# [Text excerpt]

────

Sugar alcohols may cause bloating, gas and diarrhea, and natural sugar substitutes may have the same negative effects as sugar, including tooth decay, weight gain and high cholesterol, according to Mayo Clinic. Honey, a natural sugar substitute, may contain bacterial spores that can release botulism toxins harmful in infants. Despite studies in the 1970s linking artificial sweeteners to bladder cancer, recent research has not shown any negative health effects from consuming them, though they may leave an aftertaste.
Artificial sweeteners, sugar alcohols, novel sweeteners and natural sweeteners are types of sugar substitutes, explains Mayo Clinic. Artificial sweeteners are intense, synthetic sweeteners made from natural products. They are useful for controlling weight since they contain almost no calories and for diabetics since they do not raise blood sugar.

────

# [Supplied information]

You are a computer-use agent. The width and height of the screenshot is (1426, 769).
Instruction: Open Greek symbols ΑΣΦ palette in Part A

────

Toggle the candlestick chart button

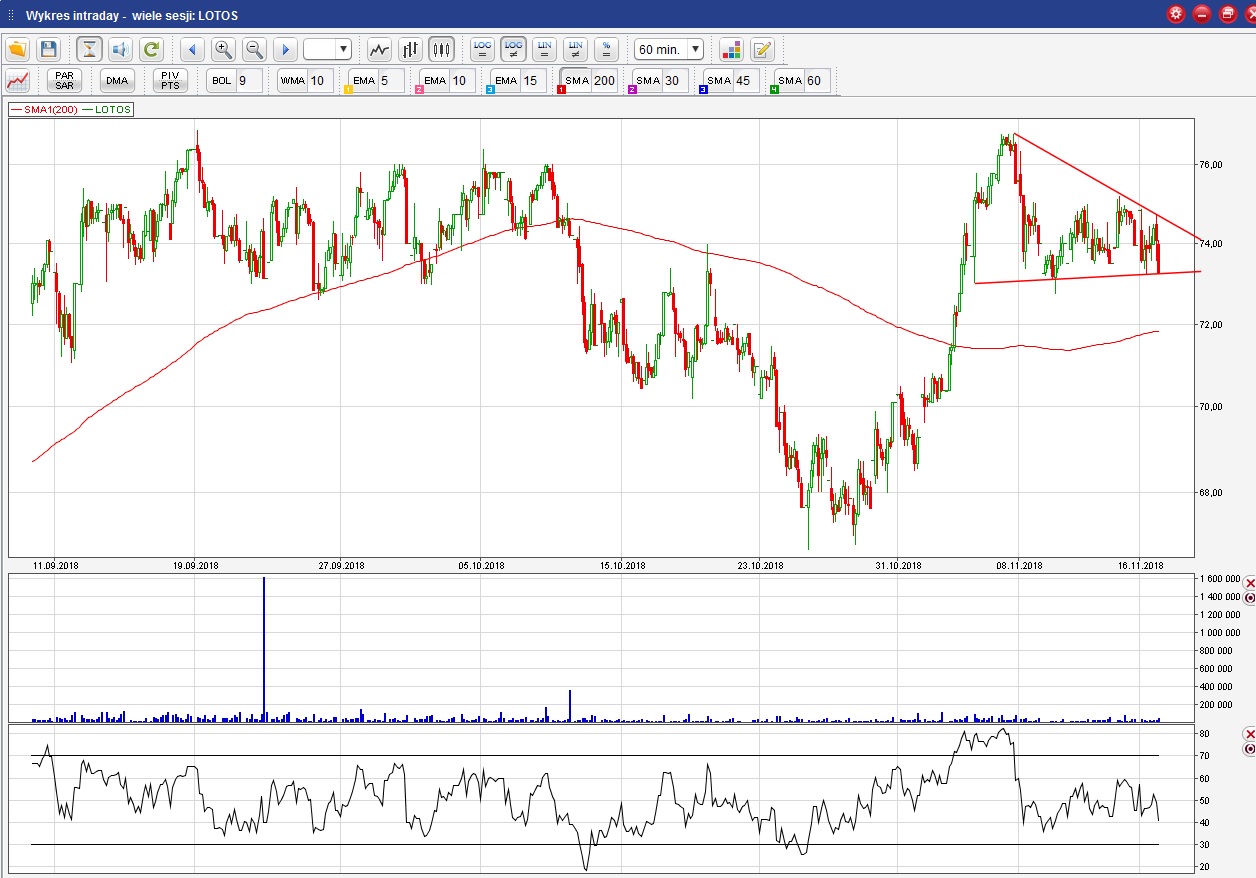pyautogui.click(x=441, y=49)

────

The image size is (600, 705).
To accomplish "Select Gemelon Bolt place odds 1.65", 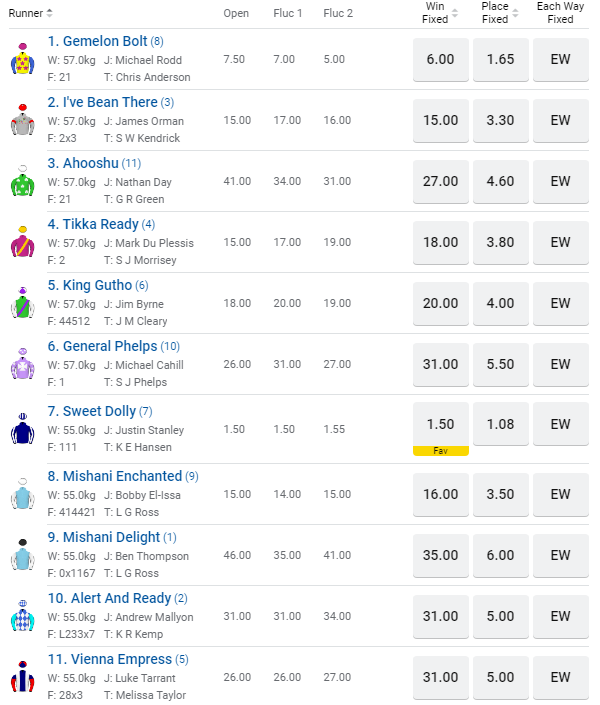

────

# [Task set]
A) Answer these questions using the sugar substitutes text:
(i) What may honey contain that can release toxins harmful in infants?
(ii) What four types of sugar substitutes does the text list?
(iii) What condition did studies in the 1970s link to artificial sweeteners?
B) Transcribe the sugar substitutes text from "Artificial sweeteners, sugar" up to and including "raise blood sugar.".
C) According to the sugar substitutes text, why are artificial sweeteners useful for controlling weight and for people with diabetes? Answer in one to three sentences.

# [Responses by task]
A)
(i) Bacterial spores that can release botulism toxins.
(ii) Artificial sweeteners, sugar alcohols, novel sweeteners and natural sweeteners.
(iii) Bladder cancer.

B)
Artificial sweeteners, sugar alcohols, novel sweeteners and natural sweeteners are types of sugar substitutes, explains Mayo Clinic. Artificial sweeteners are intense, synthetic sweeteners made from natural products. They are useful for controlling weight since they contain almost no calories and for diabetics since they do not raise blood sugar.

C) They help with weight control because they contain almost no calories. They suit diabetics because they do not raise blood sugar.